Berlin Islamisten aus Deutschland, die in Konfliktgebiete gehen und kampferprobt zurückkehren, stellen für die Sicherheitsbehörden eine große Herausforderung dar. Das Thema hat durch die Dschihadistengruppe Islamischer Staat (IS), die sowohl in Syrien als auch im Irak Gebiete kontrolliert und ein „Kalifat“ ausgerufen hat, deutlich an Brisanz gewonnen. Selbst die Bundesregierung ist in Alarmstimmung. „Diese Männer haben gelernt zu töten und zu hassen. Sie stellen eine Gefahr für unser Land dar“, sagte Bundesinnenminister Thomas de Maiziere der „Bild am Sonntag“.

Doch während de Maizieres britische Kollegin Theresa May schon neue Gesetze gegen radikale Islamisten ankündigte und die Bürger auf einen langen Kampf gegen eine „tödliche Extremistenideologie“ einstimmte, hat die deutsche Politik bisher kein Rezept gegen die Radikalisierung junger Muslime gefunden, die als „Gotteskrieger“ in arabische Krisenregionen ziehen. Dabei wächst die Angst vor Anschlägen, die diese Kämpfer auch in Deutschland verüben könnten.

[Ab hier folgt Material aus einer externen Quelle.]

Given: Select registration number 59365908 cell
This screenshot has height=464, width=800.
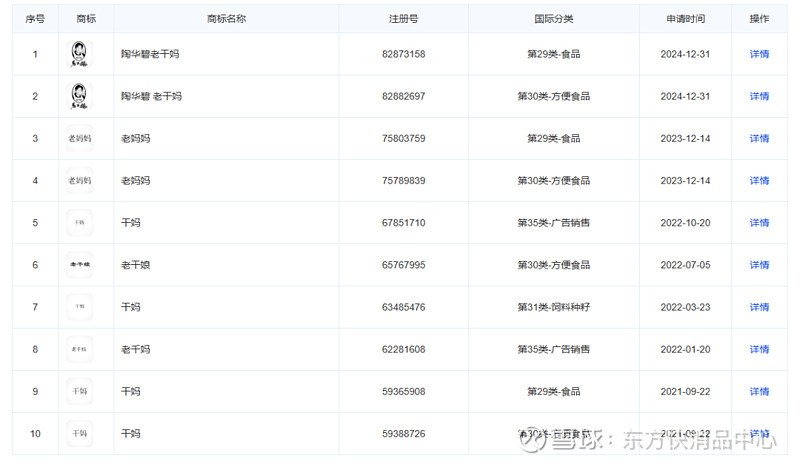Looking at the screenshot, I should click(403, 392).
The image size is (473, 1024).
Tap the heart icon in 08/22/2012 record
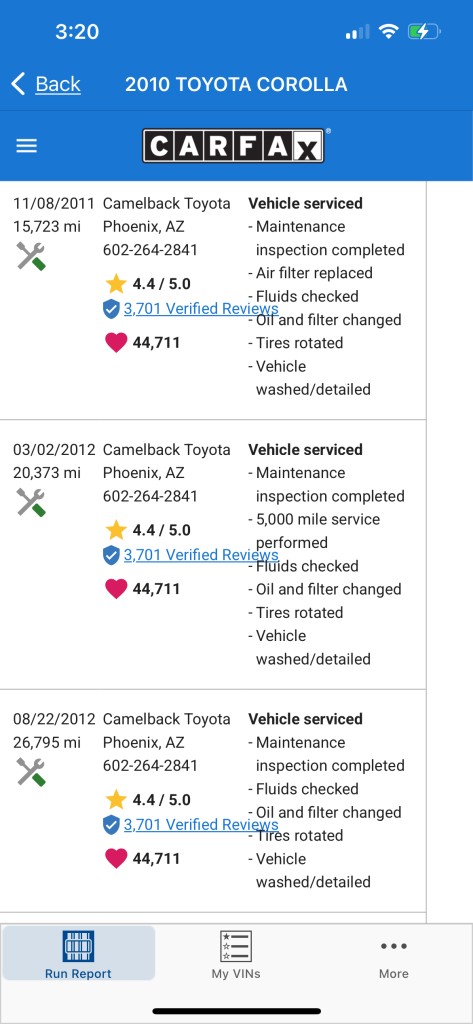116,858
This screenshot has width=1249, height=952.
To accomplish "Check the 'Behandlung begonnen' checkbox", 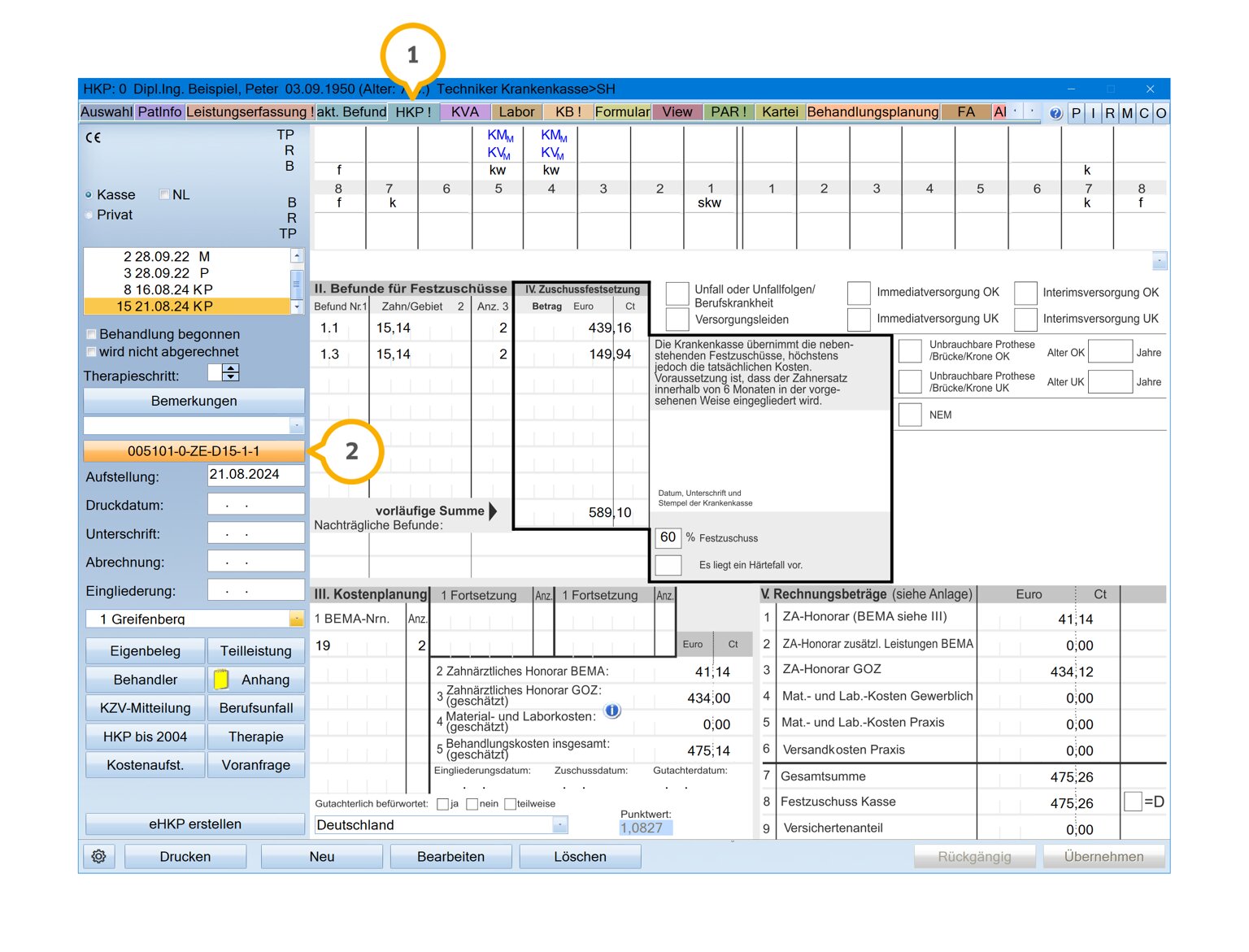I will click(92, 334).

Aus Sicht des Präsidenten des Bundesverfassungsschutzes, Hans-Georg Maaßen, hat sich die Rückkehr von Syrienkämpfern inzwischen zu einem europäischen Problem entwickelt. „Wir müssen uns auf die Möglichkeit von Anschlägen in Europa einstellen“, sagte Maaßen auf Anfrage von Handelsblatt Online. „Diese Dimension stellt eine große Herausforderung für die Sicherheitsbehörden dar, bei der eine enge Kooperation unabdingbar ist.“

Der Chef des Bundes Deutscher Kriminalbeamter (BDK), André Schulz, sprach von einer abstrakten Gefährdung. „In Sicherheitskreisen fragt man sich eigentlich nicht mehr, ob ein Anschlag in Deutschland passieren wird, sondern wann“, sagte Schulz Handelsblatt Online.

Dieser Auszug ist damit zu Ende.